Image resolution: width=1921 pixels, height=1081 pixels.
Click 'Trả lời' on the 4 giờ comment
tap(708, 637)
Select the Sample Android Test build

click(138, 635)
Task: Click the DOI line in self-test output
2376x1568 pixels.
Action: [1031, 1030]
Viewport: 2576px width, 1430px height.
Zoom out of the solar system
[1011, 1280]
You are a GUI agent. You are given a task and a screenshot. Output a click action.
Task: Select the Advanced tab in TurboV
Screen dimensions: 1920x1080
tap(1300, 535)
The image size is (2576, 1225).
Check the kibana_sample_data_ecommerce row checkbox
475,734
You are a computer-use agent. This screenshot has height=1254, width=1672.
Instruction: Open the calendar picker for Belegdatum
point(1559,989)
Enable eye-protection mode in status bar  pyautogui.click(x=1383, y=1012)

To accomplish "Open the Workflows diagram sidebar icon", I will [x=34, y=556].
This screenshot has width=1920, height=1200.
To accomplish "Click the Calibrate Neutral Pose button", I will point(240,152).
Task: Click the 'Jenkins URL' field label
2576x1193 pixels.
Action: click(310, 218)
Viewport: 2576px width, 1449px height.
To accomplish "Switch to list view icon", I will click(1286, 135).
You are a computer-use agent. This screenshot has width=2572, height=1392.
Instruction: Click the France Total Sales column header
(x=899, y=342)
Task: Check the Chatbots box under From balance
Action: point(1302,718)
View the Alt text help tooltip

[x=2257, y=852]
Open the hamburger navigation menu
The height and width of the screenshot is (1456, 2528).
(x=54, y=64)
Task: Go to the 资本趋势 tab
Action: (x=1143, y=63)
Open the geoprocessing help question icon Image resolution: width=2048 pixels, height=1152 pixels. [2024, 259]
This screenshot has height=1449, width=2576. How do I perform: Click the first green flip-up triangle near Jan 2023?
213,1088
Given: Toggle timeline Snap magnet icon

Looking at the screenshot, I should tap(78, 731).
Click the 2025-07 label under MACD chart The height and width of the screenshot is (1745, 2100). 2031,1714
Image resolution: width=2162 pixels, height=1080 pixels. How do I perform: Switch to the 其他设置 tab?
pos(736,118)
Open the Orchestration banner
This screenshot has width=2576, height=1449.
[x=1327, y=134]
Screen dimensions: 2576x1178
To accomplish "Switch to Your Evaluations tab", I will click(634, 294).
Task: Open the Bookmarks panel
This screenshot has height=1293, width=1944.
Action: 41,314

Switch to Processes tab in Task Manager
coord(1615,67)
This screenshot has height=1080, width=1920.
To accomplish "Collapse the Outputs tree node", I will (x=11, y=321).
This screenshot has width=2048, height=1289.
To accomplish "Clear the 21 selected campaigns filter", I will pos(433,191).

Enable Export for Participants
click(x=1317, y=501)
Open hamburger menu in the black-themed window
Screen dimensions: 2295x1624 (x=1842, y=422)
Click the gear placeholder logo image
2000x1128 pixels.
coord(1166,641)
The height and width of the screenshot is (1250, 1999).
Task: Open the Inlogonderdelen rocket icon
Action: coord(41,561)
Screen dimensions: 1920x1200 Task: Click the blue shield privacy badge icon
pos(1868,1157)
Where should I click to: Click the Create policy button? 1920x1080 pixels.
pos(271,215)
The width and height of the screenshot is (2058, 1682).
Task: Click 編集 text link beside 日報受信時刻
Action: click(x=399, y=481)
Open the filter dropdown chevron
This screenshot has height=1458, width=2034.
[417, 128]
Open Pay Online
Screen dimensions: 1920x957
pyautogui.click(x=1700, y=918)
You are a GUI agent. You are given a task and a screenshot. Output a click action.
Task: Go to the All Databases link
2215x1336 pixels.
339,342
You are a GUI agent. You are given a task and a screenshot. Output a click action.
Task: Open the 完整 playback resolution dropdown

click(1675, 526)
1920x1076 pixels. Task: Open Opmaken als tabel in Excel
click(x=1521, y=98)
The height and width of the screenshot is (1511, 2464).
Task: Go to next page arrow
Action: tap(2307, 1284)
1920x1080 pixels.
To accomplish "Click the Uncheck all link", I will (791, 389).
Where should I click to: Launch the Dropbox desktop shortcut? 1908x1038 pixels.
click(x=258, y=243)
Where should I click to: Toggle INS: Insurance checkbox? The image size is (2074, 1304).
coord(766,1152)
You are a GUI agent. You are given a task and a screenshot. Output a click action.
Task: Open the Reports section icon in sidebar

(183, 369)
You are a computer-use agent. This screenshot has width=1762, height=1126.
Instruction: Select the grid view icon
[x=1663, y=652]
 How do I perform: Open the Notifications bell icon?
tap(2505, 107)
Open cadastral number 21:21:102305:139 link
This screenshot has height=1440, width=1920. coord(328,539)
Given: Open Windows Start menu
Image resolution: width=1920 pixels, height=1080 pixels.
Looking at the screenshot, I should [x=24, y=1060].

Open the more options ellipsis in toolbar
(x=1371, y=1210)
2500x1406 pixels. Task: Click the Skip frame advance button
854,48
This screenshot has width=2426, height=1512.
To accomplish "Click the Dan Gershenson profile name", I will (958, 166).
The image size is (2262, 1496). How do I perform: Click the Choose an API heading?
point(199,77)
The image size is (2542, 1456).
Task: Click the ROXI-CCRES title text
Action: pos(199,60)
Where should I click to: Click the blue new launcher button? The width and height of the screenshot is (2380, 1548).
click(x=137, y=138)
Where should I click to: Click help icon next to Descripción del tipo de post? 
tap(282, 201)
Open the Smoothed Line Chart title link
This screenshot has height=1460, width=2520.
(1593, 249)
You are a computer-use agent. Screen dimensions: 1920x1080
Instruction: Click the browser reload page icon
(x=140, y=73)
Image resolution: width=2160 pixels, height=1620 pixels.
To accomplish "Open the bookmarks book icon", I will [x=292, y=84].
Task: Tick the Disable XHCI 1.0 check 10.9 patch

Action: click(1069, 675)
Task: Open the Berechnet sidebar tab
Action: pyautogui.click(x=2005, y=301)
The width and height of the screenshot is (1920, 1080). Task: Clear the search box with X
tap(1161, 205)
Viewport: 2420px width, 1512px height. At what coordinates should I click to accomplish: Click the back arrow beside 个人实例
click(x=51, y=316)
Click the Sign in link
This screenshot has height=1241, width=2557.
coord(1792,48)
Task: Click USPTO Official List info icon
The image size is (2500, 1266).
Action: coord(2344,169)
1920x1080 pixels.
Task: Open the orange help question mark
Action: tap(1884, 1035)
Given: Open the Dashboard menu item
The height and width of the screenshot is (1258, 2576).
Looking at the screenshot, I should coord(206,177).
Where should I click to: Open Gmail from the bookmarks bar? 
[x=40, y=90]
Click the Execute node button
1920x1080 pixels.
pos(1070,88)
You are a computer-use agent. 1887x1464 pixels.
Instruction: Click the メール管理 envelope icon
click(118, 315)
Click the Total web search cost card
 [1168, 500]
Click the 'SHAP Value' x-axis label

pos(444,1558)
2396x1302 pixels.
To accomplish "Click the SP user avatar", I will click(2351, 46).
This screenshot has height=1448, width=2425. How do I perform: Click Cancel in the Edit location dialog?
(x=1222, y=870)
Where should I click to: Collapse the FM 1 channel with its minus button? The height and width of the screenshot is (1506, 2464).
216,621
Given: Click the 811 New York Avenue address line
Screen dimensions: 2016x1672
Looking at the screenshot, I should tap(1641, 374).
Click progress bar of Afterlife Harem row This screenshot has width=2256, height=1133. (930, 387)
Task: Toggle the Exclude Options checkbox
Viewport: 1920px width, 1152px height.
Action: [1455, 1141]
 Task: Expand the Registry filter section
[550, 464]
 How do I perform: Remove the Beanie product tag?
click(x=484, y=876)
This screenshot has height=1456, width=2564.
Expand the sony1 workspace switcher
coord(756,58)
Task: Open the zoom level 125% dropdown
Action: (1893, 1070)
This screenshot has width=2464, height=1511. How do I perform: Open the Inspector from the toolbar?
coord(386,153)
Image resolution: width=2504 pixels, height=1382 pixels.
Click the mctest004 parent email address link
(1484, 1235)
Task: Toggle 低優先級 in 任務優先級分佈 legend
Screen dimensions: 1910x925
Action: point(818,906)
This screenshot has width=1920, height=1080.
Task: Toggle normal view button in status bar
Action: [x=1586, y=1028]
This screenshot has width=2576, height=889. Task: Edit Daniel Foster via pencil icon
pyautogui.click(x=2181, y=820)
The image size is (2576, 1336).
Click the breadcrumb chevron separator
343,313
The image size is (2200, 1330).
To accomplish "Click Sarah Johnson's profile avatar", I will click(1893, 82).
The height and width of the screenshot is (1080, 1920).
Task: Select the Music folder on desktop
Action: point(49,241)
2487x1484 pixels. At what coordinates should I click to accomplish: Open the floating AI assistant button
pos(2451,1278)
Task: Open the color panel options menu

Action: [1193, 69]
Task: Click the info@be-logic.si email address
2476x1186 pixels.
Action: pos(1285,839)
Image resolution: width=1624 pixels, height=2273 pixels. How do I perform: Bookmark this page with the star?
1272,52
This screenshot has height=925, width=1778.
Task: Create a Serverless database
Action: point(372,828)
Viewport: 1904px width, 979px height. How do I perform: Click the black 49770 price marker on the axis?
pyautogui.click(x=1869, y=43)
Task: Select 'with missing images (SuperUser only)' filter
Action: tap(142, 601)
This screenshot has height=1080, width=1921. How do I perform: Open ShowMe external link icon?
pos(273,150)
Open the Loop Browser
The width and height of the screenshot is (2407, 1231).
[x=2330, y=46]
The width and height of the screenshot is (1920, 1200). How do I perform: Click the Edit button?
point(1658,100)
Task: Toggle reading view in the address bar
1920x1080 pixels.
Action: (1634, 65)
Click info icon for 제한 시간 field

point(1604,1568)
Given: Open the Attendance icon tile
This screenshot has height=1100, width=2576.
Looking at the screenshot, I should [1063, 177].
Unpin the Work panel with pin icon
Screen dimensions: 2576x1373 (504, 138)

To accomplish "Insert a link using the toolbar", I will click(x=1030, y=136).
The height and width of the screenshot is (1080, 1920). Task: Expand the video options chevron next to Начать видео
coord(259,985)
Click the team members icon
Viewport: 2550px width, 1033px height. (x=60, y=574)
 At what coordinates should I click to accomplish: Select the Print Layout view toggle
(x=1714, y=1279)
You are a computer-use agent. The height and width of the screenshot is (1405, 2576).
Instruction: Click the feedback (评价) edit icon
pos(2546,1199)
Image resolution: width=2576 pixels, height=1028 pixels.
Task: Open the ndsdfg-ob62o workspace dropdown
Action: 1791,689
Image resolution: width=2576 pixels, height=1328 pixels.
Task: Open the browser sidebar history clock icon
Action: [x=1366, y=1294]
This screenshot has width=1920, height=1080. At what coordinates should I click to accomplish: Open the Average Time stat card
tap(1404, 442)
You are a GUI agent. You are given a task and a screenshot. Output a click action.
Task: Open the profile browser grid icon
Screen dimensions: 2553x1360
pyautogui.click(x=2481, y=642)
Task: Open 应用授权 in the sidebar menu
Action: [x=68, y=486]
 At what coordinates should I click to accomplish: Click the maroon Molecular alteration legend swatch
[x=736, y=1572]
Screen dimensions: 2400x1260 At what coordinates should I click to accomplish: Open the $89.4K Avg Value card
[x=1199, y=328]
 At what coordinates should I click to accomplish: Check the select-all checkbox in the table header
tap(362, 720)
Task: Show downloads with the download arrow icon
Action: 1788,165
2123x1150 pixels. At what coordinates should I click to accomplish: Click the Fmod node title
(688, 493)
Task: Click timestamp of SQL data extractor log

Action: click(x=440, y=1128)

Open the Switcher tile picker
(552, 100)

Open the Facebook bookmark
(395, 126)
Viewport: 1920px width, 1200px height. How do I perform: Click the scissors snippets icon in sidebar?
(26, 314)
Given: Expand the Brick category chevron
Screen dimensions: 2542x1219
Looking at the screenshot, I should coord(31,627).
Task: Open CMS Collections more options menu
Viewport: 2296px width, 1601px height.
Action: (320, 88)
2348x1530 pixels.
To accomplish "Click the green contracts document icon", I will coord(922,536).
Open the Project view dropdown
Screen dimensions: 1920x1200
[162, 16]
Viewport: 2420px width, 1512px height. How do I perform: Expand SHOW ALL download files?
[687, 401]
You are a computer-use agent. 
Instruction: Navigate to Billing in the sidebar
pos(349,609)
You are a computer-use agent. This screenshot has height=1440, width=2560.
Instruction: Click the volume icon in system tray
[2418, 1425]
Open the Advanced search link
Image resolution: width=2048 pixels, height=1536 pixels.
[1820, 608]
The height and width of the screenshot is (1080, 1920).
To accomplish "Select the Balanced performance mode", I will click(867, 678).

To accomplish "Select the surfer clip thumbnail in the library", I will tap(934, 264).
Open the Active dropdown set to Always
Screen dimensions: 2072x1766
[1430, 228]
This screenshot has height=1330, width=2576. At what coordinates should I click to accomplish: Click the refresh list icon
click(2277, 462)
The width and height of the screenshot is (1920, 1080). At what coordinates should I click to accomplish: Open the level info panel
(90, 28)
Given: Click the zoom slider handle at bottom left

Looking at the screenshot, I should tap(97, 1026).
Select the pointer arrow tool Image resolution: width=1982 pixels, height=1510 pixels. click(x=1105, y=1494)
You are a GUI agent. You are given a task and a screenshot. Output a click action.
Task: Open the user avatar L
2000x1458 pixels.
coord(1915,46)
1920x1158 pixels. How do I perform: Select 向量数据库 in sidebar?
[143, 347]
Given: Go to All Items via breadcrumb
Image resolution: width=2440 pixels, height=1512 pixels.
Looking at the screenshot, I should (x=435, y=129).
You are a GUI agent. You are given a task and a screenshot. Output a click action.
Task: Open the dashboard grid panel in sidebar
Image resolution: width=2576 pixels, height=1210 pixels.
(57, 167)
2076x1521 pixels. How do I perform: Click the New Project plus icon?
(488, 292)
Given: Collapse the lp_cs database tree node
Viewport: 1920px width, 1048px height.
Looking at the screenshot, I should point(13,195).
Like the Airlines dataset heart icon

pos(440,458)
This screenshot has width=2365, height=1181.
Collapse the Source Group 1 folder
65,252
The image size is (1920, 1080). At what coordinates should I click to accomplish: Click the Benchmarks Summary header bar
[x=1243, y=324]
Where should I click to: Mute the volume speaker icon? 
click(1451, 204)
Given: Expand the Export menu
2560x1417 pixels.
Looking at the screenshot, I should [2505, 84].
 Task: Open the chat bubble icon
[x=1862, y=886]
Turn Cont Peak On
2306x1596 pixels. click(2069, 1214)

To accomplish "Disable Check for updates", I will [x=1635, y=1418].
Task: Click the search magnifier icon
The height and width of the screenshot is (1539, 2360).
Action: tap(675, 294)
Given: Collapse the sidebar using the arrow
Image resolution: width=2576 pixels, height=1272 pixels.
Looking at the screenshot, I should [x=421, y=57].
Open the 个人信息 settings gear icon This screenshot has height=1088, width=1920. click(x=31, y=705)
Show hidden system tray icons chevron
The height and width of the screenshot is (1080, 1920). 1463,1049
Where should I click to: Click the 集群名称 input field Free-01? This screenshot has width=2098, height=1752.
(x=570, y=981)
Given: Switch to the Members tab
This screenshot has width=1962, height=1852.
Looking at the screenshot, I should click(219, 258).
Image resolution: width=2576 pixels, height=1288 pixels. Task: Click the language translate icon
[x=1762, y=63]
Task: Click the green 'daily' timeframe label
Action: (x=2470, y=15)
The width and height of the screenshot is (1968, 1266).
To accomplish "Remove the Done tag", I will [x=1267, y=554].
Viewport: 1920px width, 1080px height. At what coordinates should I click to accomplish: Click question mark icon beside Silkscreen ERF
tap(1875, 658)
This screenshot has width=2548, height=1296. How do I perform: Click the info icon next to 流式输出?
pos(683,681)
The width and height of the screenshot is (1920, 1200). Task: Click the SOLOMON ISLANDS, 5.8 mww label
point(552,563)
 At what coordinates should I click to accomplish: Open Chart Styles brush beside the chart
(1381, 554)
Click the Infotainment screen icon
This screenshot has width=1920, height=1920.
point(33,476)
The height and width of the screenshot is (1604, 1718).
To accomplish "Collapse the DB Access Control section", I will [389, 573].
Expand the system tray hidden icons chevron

++++++++++

** Your task **
All lines from the start of the entries through the line where "has width=2572, height=1392." sits should be duplicated exactly, with nothing else in the output.

** Solution **
Image resolution: width=1921 pixels, height=1081 pixels.
Click 'Trả lời' on the 4 giờ comment
tap(708, 637)
Select the Sample Android Test build

click(138, 635)
Task: Click the DOI line in self-test output
2376x1568 pixels.
Action: [1031, 1030]
Viewport: 2576px width, 1430px height.
Zoom out of the solar system
[1011, 1280]
You are a GUI agent. You are given a task and a screenshot. Output a click action.
Task: Select the Advanced tab in TurboV
Screen dimensions: 1920x1080
tap(1300, 535)
The image size is (2576, 1225).
Check the kibana_sample_data_ecommerce row checkbox
475,734
You are a computer-use agent. This screenshot has height=1254, width=1672.
Instruction: Open the calendar picker for Belegdatum
point(1559,989)
Enable eye-protection mode in status bar  pyautogui.click(x=1383, y=1012)

To accomplish "Open the Workflows diagram sidebar icon", I will [x=34, y=556].
This screenshot has width=1920, height=1200.
To accomplish "Click the Calibrate Neutral Pose button", I will point(240,152).
Task: Click the 'Jenkins URL' field label
2576x1193 pixels.
Action: click(310, 218)
Viewport: 2576px width, 1449px height.
To accomplish "Switch to list view icon", I will click(1286, 135).
You are a computer-use agent. This screenshot has width=2572, height=1392.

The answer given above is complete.